Asia Hedge Funds Struggle for Assets as Investors Remain Wary After Crisis |
Date: Thursday, May 6, 2010
Author: Bloomberg
Asian hedge fund managers, especially startups and those overseeing smaller amounts, are finding it tough to raise money as investors remain wary of the industry after the financial crisis, consultants and asset managers said.
The average size of a fund launched last year fell to $40 million, half the amount in 2007, according to Singapore-based Peter Douglas, the principal of GFIA Pte, which advises investors seeking to allocate money to hedge funds and runs a wealth management business. About 70 percent of the funds launched in the past two years had $50 million or less as of the end of March, he said at the Bloomberg Alternative Investment Forum in Singapore yesterday.
“The seeders have the upper hand these days,” said Albert Ee, founder of Singapore-based Pilgrim Partners Asia Pte, which started a macro hedge fund this week. “I had to go to family and friends.

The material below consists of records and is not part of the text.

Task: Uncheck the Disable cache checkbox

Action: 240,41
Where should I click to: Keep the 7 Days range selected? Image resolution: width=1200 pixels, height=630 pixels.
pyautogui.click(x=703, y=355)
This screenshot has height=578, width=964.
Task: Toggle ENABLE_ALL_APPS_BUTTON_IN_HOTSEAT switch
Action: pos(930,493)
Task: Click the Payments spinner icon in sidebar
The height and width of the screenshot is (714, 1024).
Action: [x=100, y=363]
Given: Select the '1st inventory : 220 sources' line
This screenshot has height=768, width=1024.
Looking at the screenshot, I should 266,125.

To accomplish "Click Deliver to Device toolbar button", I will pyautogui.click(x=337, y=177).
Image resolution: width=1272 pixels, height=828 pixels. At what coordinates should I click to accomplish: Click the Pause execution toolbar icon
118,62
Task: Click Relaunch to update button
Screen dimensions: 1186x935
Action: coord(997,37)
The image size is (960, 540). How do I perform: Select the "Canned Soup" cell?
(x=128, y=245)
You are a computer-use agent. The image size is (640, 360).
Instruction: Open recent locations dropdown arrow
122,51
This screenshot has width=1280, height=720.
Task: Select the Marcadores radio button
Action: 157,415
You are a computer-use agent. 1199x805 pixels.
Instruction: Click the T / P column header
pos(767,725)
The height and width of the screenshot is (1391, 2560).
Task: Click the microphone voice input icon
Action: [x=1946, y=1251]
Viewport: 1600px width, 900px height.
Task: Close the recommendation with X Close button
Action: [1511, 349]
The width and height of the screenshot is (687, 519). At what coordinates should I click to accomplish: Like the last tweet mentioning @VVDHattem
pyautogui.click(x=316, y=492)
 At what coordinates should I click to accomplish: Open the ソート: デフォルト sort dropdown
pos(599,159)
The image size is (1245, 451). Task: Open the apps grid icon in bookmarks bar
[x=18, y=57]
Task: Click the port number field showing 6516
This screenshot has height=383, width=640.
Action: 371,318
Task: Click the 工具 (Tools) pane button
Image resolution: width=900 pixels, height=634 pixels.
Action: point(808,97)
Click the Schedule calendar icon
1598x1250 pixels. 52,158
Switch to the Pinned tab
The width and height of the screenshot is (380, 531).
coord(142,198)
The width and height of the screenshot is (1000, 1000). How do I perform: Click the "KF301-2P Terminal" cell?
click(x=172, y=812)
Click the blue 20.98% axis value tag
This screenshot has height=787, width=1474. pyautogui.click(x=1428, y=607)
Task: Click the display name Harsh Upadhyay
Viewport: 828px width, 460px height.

The dynamics are different now; relationships are getting more important.”
Asian hedge funds had net redemptions in the three months to March, snapping two straight quarterly inflows, as investors such as family offices became less inclined to back new funds.
“There’s an absolute sclerosis of allocation to smaller and newer managers,” Douglas said.
Global hedge-fund investors pulled their research teams out of the region during the crisis in 2008 and 2009, leaving Asia with “less decision-making capacity,” he said.
Redemptions
“In Asia, the problem is compounded because it’s too far away from the big pools of allocators,” Douglas added. “It’s tougher for Asian hedge funds to raise capital.”
Asia’s hedge-fund industry had net redemptions of about $700 million in the first quarter because of “continued concerns about strategic and regulatory risks,” Hedge Fund Research Inc. said in a report dated May 4. The global industry attracted inflows of $13.7 billion, according to the Chicago- based firm.
A performance-based increase of $1.5 billion offset investor withdrawals as Asian hedge funds continued to outperform equity benchmarks, resulting in an increase in assets invested in the funds to more than $77 billion, according to HFR.
Investors are performing “more intensive due diligence” following Bernard Madoff’s $65 billion fraud, even with more established managers, Douglas said.
Family Offices
“There’s a massive premium on liquidity, track record and scale,” said Michael Coleman, managing director of Singapore- based Aisling Analytics Pte, which manages the $1.6 billion Merchant Commodity Fund. “A big part of the seeding world was European family offices and they’re probably the most traumatized group of investors.”
Aisling Analytics is seeking to raise $300 million for an equity long-short fund investing in commodities and natural resources companies.
“It has not gotten noticeably better since the depths of the crisis,” Coleman said. “It’s a really tough environment.”
Hedge-fund managers are turning to Asian investors, including wealthy individuals and companies in Korea and Taiwan, for money, Ee said.
Pilgrim Partners manages about $28 million, of which half are assets in the macro hedge fund and the remainder are managed accounts for institutions, Ee said.
“There’s a subtle change in the kind of investors in your fund,” he said. “Asians are beginning to invest in hedge funds.”